Data for analysis:
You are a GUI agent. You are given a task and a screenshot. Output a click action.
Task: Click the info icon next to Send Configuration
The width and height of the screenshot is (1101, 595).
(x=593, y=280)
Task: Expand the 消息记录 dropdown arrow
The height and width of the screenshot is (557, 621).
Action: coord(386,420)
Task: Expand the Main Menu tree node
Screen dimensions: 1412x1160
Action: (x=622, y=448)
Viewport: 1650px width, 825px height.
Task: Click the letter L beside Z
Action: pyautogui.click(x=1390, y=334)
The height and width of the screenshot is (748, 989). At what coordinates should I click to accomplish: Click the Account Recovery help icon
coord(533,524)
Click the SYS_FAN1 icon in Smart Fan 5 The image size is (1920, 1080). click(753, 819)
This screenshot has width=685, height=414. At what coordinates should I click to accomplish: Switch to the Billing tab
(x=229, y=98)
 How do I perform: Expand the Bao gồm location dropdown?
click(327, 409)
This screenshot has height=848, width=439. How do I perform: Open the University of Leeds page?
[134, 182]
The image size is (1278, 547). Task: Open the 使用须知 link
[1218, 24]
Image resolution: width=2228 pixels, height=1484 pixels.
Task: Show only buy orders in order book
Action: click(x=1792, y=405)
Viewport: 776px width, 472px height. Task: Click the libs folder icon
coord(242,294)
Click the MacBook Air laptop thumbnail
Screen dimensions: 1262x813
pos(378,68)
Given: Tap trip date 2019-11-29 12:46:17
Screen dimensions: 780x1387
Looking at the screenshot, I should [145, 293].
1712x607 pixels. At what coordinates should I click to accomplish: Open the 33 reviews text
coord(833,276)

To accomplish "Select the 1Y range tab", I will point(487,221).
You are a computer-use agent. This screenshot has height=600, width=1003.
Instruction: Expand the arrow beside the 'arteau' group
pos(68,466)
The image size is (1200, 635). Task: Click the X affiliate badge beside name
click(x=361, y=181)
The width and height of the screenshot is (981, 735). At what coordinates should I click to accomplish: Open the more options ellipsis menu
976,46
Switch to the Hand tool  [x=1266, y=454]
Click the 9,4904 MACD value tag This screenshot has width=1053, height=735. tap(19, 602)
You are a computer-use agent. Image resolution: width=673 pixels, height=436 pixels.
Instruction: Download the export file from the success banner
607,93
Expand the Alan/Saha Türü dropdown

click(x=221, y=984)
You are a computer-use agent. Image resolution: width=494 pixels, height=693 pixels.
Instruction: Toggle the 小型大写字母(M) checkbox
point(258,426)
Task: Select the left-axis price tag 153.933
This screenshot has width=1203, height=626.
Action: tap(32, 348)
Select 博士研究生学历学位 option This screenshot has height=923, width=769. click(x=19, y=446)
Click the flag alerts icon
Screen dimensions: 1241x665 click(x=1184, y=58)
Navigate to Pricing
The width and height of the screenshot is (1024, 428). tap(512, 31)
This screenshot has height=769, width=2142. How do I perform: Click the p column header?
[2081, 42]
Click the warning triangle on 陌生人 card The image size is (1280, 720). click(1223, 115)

Try it: Give the total number of lines in the entries that contain the word "Select", with no other words.

Task response: 3